# Given request:
Copy the lines of the listing below without any changes, beginning at the line that contains "Image resolution: width=1366" and stopping after the line that contains "Action: pyautogui.click(x=92, y=40)".

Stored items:
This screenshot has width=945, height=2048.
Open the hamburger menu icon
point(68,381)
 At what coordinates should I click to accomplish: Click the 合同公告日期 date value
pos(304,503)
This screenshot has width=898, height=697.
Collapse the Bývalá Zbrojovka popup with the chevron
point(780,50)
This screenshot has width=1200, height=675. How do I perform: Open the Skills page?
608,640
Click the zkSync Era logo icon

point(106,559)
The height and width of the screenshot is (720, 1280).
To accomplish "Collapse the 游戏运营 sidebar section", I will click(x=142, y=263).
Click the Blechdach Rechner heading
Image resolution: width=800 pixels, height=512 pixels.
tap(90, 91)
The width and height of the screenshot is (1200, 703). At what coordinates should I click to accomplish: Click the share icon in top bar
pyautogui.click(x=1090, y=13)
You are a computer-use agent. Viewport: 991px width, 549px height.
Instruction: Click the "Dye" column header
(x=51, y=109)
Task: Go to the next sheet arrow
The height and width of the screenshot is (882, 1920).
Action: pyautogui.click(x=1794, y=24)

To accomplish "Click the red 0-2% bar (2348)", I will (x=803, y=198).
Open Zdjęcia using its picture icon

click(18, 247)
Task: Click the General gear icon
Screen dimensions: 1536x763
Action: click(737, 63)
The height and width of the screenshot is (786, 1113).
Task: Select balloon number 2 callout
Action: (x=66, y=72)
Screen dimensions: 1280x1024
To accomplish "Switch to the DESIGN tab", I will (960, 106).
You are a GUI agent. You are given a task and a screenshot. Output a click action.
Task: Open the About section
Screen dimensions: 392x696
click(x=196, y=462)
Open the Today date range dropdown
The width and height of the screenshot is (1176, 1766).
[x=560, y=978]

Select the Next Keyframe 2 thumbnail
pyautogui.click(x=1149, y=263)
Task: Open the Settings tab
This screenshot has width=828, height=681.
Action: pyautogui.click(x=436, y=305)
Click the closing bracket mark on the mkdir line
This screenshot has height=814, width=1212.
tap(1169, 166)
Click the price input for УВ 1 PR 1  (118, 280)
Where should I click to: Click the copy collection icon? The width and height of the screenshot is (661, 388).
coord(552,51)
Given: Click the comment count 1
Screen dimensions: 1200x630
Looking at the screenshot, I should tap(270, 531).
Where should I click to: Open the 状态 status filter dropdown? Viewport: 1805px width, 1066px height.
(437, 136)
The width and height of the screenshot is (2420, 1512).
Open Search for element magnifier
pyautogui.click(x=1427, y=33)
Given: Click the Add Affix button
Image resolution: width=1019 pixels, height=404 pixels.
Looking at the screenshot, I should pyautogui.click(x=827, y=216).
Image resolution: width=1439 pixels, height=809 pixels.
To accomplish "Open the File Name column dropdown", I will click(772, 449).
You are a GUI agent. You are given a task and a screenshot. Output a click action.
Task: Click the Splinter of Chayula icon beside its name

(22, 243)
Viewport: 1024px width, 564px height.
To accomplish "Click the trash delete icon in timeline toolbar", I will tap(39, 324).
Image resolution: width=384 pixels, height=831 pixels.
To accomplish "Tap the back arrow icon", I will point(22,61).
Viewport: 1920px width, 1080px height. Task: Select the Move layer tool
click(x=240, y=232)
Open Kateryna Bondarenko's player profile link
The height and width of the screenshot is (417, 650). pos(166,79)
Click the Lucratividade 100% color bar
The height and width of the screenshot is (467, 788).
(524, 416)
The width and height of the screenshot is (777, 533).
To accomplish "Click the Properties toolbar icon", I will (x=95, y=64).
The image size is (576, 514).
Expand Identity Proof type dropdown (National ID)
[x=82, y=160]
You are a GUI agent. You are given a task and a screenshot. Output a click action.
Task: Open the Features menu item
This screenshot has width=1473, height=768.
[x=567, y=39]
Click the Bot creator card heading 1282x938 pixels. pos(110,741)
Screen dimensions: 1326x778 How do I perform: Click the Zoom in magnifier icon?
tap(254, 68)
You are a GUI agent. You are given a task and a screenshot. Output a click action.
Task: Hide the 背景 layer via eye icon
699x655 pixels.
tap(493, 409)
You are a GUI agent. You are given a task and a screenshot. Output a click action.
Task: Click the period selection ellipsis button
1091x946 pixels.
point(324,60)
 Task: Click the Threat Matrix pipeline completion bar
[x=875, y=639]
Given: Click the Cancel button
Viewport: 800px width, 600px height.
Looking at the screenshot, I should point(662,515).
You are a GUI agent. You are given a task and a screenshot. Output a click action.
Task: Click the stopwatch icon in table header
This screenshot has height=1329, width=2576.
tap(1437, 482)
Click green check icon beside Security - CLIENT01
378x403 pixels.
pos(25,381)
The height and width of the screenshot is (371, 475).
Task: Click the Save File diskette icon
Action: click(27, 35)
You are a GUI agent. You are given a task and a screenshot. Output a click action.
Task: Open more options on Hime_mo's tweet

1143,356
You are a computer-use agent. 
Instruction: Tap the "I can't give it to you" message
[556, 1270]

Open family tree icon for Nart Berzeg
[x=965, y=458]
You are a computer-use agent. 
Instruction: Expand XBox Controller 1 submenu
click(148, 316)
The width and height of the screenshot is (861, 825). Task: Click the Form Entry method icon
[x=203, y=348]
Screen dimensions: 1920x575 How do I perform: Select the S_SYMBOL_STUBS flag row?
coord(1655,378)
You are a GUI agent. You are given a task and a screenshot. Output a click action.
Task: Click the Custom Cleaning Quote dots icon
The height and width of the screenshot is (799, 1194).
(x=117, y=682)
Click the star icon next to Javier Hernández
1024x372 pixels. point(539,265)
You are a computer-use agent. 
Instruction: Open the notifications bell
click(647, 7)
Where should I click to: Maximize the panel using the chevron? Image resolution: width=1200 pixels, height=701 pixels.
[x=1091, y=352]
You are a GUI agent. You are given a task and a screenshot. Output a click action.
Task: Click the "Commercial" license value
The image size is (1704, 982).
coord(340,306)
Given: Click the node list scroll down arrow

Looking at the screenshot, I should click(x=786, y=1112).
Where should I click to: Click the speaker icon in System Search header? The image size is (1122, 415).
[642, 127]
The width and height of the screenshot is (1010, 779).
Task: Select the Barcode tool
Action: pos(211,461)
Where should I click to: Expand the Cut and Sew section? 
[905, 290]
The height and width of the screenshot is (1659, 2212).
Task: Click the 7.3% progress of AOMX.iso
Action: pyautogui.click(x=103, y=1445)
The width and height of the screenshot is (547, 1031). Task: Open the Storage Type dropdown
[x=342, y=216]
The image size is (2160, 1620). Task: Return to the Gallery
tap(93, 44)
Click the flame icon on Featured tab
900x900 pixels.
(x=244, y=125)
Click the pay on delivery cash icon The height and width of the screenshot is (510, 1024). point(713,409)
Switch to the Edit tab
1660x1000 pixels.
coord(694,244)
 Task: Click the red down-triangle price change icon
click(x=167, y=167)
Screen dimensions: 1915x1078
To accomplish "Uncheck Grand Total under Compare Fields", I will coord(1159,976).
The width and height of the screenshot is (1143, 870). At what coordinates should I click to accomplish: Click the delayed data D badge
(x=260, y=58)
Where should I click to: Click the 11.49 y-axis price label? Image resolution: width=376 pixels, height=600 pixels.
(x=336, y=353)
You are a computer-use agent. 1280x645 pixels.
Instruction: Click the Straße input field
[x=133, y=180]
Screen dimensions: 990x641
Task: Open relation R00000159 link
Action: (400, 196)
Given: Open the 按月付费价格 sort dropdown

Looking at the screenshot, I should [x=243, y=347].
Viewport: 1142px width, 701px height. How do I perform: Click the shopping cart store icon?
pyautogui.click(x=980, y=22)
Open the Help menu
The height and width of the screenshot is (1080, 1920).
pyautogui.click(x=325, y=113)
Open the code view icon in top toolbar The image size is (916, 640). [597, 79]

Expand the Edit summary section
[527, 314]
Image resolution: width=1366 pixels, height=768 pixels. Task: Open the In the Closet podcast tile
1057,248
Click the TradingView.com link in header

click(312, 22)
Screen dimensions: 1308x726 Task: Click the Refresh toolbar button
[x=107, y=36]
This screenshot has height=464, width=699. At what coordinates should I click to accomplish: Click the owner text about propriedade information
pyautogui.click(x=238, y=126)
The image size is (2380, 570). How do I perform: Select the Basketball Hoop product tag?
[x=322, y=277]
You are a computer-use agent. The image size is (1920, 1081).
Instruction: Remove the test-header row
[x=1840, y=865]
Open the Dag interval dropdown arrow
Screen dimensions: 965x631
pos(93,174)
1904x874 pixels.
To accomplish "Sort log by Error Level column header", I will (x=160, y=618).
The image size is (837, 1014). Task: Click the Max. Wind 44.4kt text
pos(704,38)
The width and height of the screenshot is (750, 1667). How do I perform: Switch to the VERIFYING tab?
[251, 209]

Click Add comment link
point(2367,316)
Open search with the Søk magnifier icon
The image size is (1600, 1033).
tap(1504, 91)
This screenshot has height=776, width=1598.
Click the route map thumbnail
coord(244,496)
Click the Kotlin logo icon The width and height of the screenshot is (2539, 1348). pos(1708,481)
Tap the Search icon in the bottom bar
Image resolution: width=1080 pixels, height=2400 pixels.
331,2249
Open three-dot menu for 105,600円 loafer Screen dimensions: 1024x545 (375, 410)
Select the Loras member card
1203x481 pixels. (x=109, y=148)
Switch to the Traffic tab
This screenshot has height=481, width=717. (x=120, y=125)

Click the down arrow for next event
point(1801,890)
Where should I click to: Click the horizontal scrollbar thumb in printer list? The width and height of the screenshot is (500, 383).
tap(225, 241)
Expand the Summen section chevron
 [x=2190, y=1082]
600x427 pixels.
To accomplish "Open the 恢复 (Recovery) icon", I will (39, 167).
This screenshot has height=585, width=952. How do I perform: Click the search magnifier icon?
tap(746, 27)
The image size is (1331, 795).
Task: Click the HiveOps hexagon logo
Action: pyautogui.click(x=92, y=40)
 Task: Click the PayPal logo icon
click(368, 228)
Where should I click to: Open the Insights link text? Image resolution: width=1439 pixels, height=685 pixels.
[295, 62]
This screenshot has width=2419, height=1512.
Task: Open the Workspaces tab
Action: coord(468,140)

# Result of this exercise:
Image resolution: width=1366 pixels, height=768 pixels. Task: Open the In the Closet podcast tile
1057,248
Click the TradingView.com link in header

click(312, 22)
Screen dimensions: 1308x726 Task: Click the Refresh toolbar button
[x=107, y=36]
This screenshot has height=464, width=699. At what coordinates should I click to accomplish: Click the owner text about propriedade information
pyautogui.click(x=238, y=126)
The image size is (2380, 570). How do I perform: Select the Basketball Hoop product tag?
[x=322, y=277]
You are a computer-use agent. The image size is (1920, 1081).
Instruction: Remove the test-header row
[x=1840, y=865]
Open the Dag interval dropdown arrow
Screen dimensions: 965x631
pos(93,174)
1904x874 pixels.
To accomplish "Sort log by Error Level column header", I will (x=160, y=618).
The image size is (837, 1014). Task: Click the Max. Wind 44.4kt text
pos(704,38)
The width and height of the screenshot is (750, 1667). How do I perform: Switch to the VERIFYING tab?
[251, 209]

Click Add comment link
point(2367,316)
Open search with the Søk magnifier icon
The image size is (1600, 1033).
tap(1504, 91)
This screenshot has height=776, width=1598.
Click the route map thumbnail
coord(244,496)
Click the Kotlin logo icon The width and height of the screenshot is (2539, 1348). pos(1708,481)
Tap the Search icon in the bottom bar
Image resolution: width=1080 pixels, height=2400 pixels.
331,2249
Open three-dot menu for 105,600円 loafer Screen dimensions: 1024x545 (375, 410)
Select the Loras member card
1203x481 pixels. (x=109, y=148)
Switch to the Traffic tab
This screenshot has height=481, width=717. (x=120, y=125)

Click the down arrow for next event
point(1801,890)
Where should I click to: Click the horizontal scrollbar thumb in printer list? The width and height of the screenshot is (500, 383).
tap(225, 241)
Expand the Summen section chevron
 [x=2190, y=1082]
600x427 pixels.
To accomplish "Open the 恢复 (Recovery) icon", I will (39, 167).
This screenshot has height=585, width=952. How do I perform: Click the search magnifier icon?
tap(746, 27)
The image size is (1331, 795).
Task: Click the HiveOps hexagon logo
Action: pyautogui.click(x=92, y=40)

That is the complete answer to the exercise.